Work required:
From the line with "This screenshot has width=717, height=241." through the last line of the records below, both ends included, transcribe only those lines, exactly, and omit the pictures.

Stored data entries
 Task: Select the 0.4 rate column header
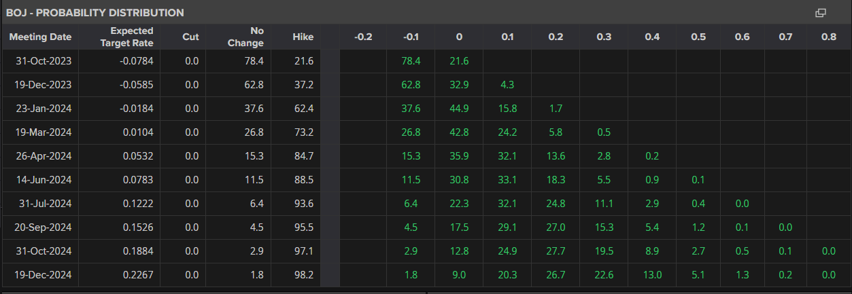[651, 37]
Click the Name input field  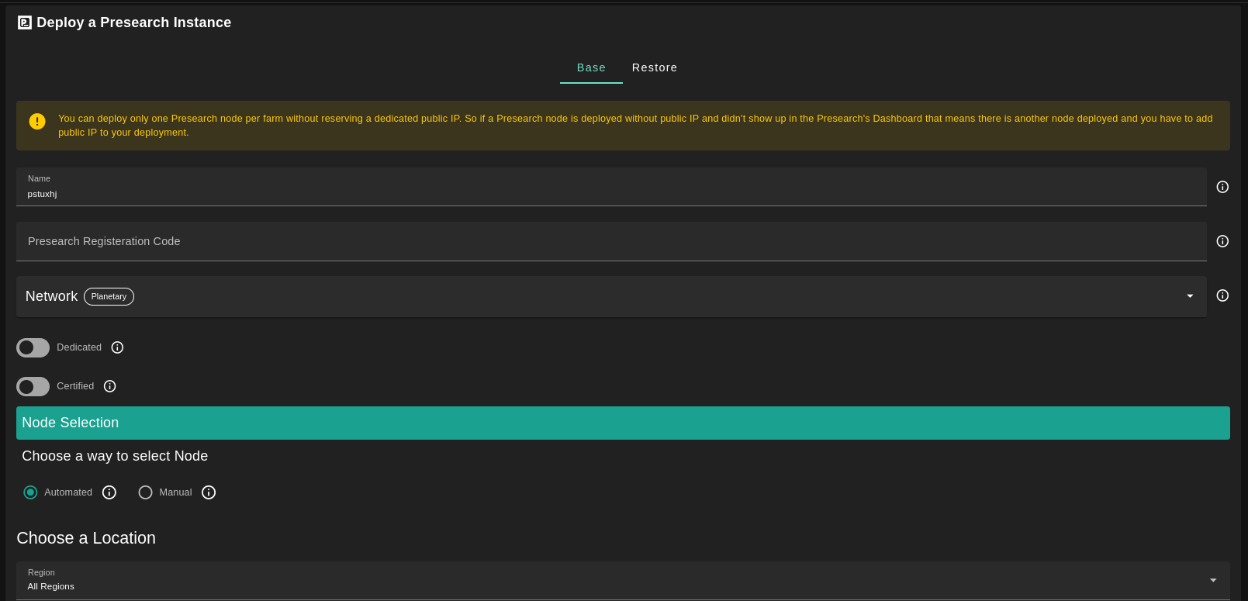[611, 193]
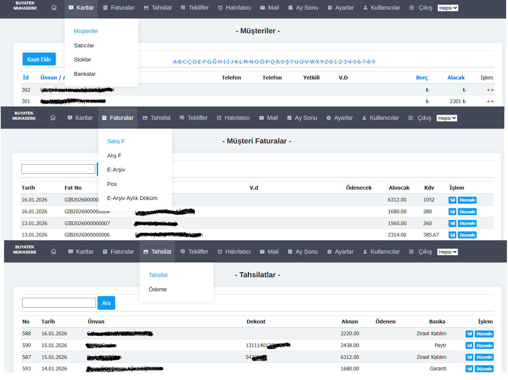Click the Hatırlatıcı clock icon on the Müşteri Faturalar page
The width and height of the screenshot is (508, 380).
click(219, 118)
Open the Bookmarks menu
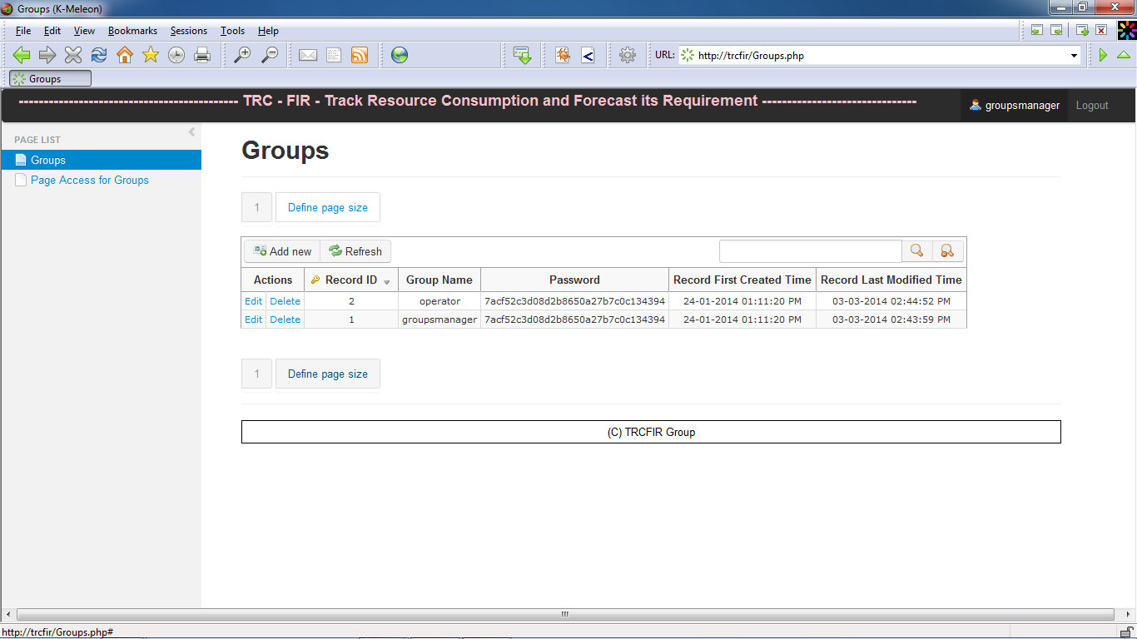The image size is (1137, 639). [x=132, y=31]
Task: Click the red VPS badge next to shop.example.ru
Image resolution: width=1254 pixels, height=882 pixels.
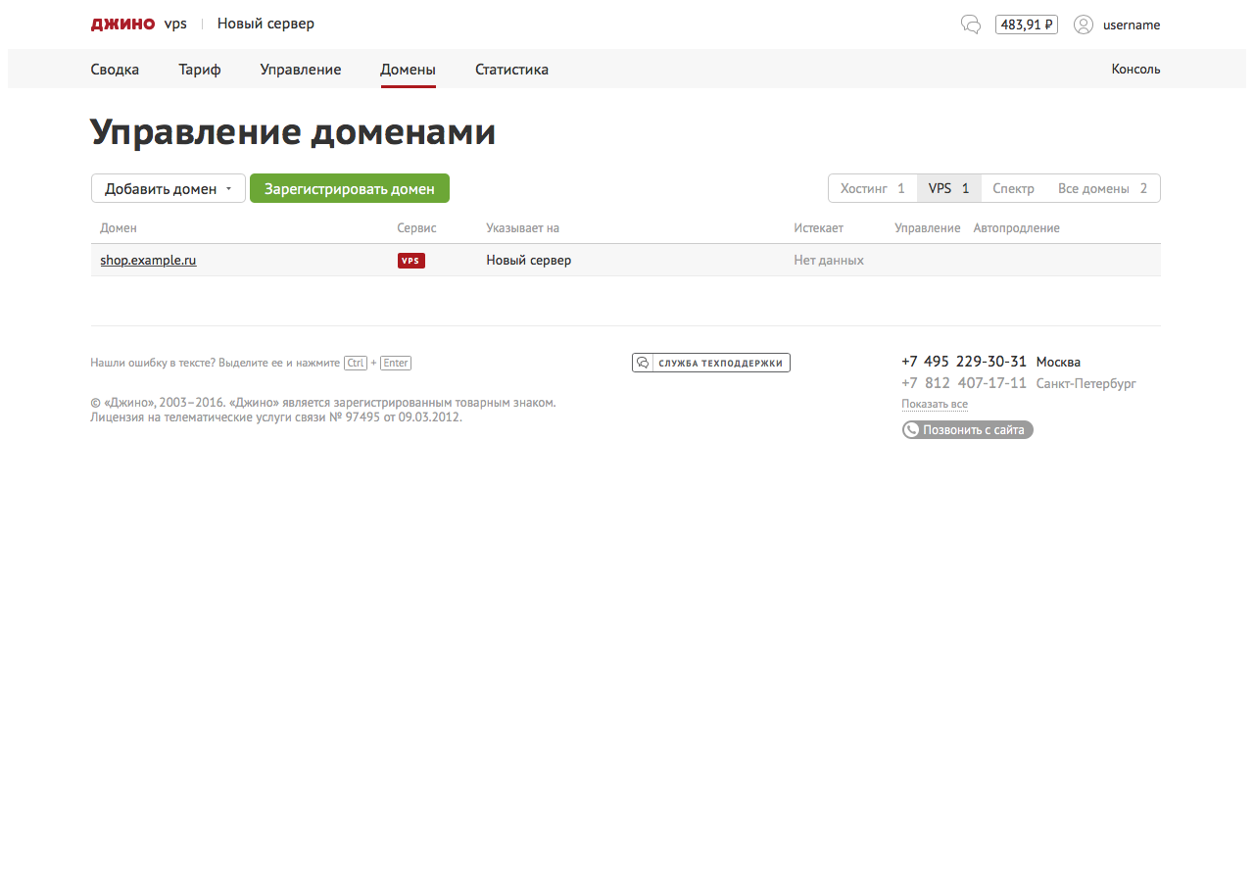Action: click(x=410, y=261)
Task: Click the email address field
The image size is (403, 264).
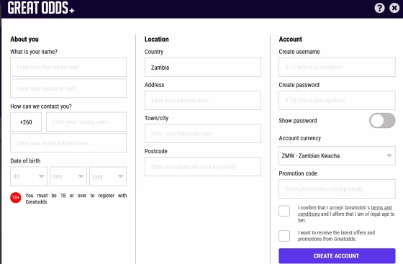Action: (68, 142)
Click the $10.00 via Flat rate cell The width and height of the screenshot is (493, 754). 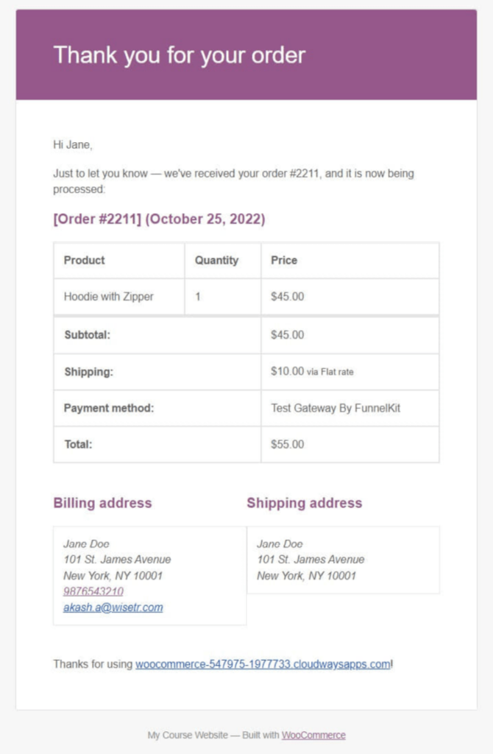click(312, 372)
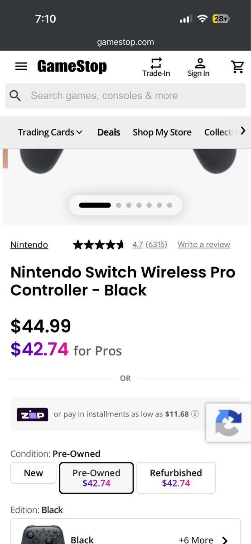Open the Write a review link
This screenshot has width=251, height=544.
[x=204, y=244]
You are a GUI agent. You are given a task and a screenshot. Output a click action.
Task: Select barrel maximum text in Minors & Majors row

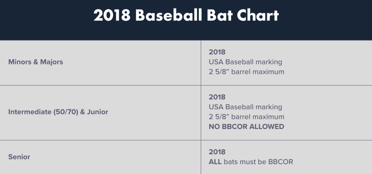click(246, 72)
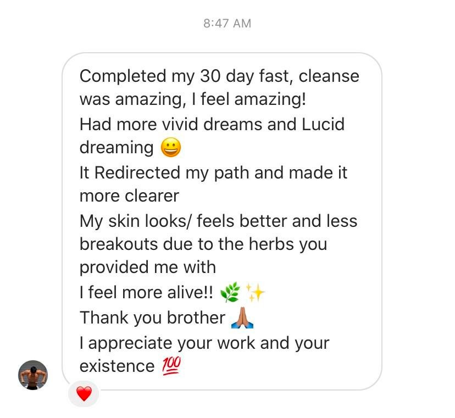The width and height of the screenshot is (455, 418).
Task: Click the green herb leaf emoji
Action: [230, 292]
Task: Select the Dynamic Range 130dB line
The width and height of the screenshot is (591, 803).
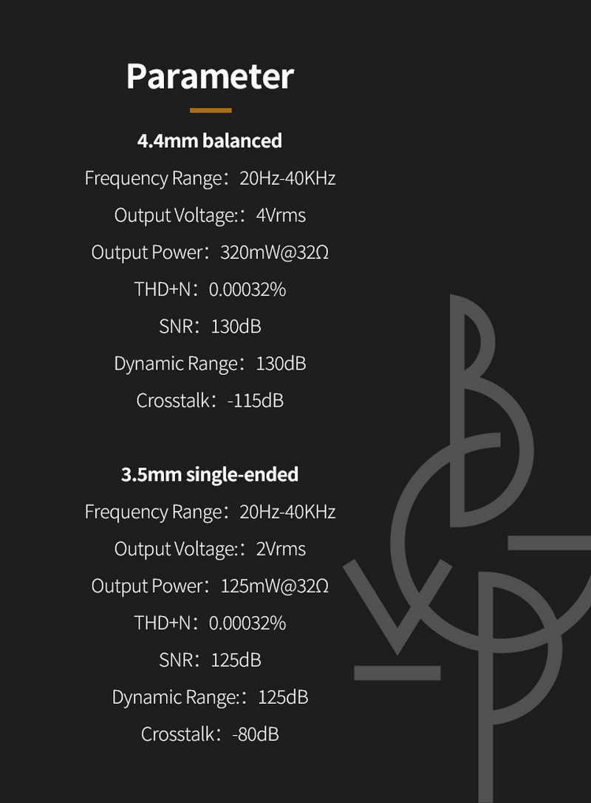Action: click(x=210, y=363)
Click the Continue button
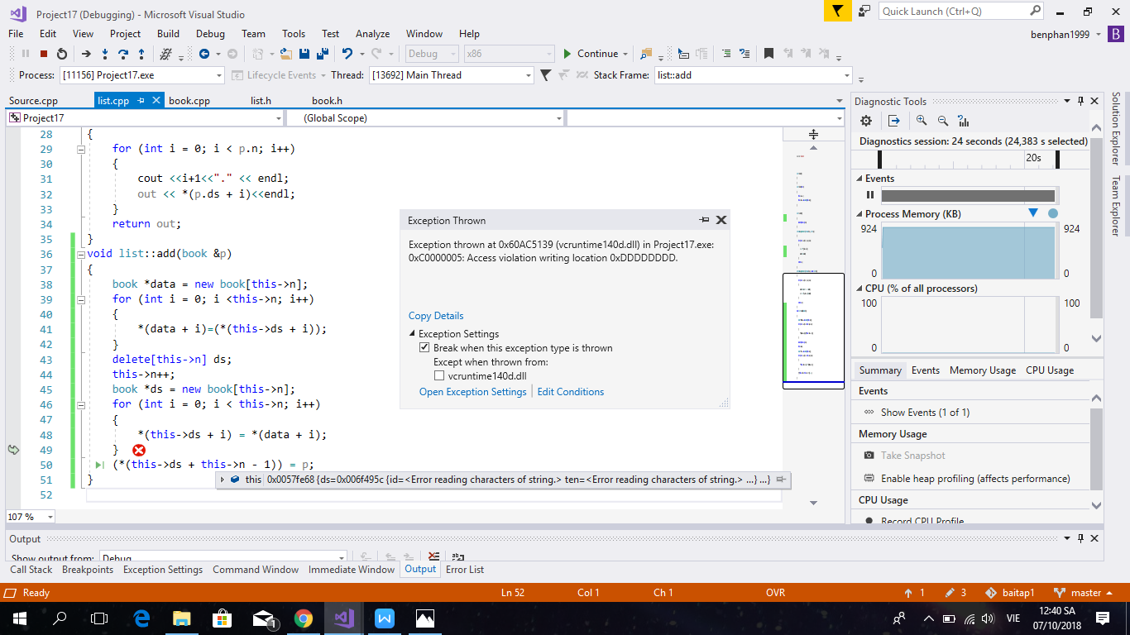The height and width of the screenshot is (635, 1130). pos(590,54)
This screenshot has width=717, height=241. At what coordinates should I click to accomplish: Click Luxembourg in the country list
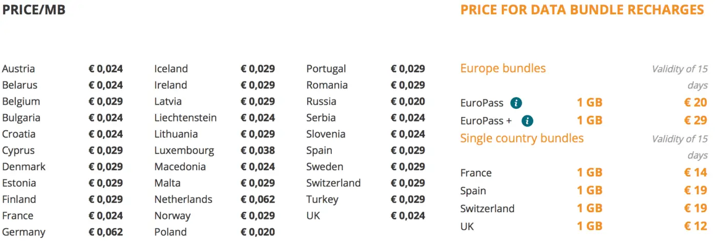184,151
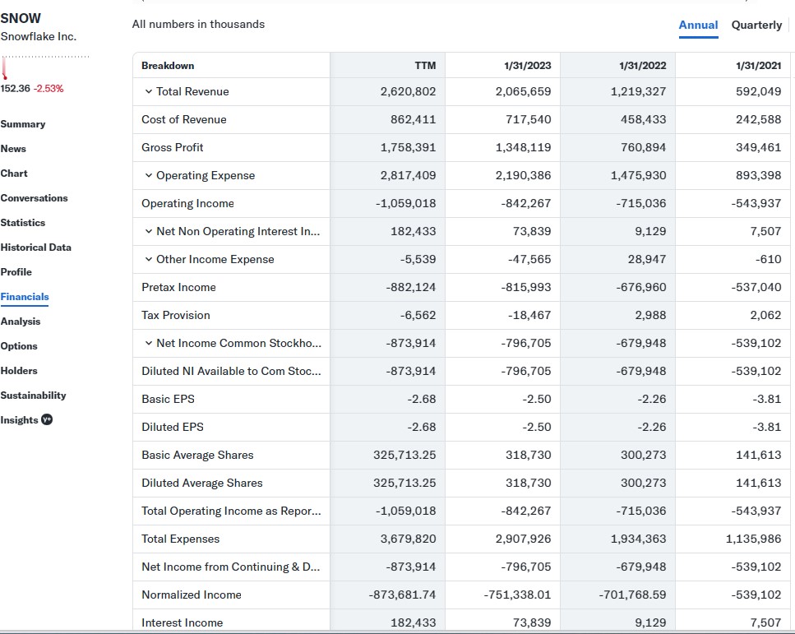
Task: Select the Annual tab
Action: 698,25
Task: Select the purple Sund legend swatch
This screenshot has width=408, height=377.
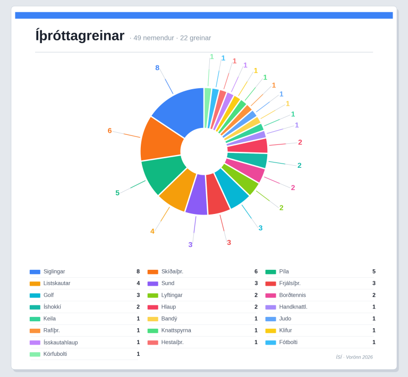Action: [153, 284]
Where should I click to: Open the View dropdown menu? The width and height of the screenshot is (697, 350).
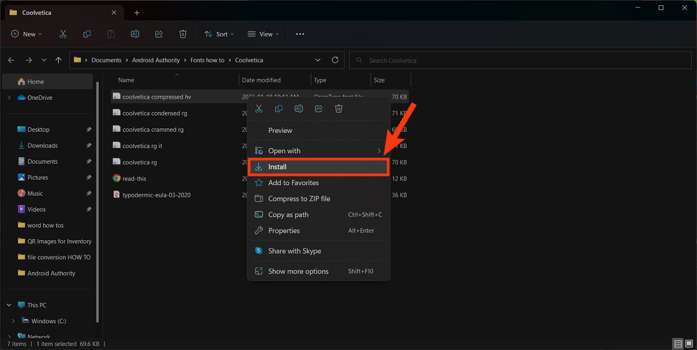[263, 34]
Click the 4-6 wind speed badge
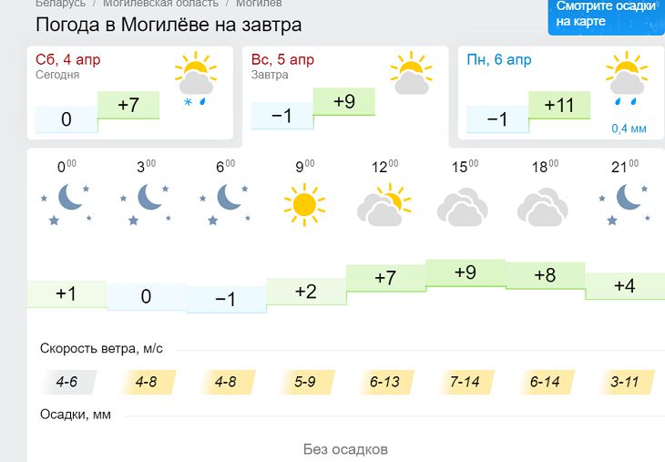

Output for this task:
This screenshot has width=717, height=241. At what coordinates should I click to accomplish: Click Luxembourg in the country list
184,151
Task: Select the Annual tab
Action: 698,25
Task: Select the purple Sund legend swatch
This screenshot has width=408, height=377.
Action: [153, 284]
Where should I click to: Open the View dropdown menu? The width and height of the screenshot is (697, 350).
[263, 34]
Click the 4-6 wind speed badge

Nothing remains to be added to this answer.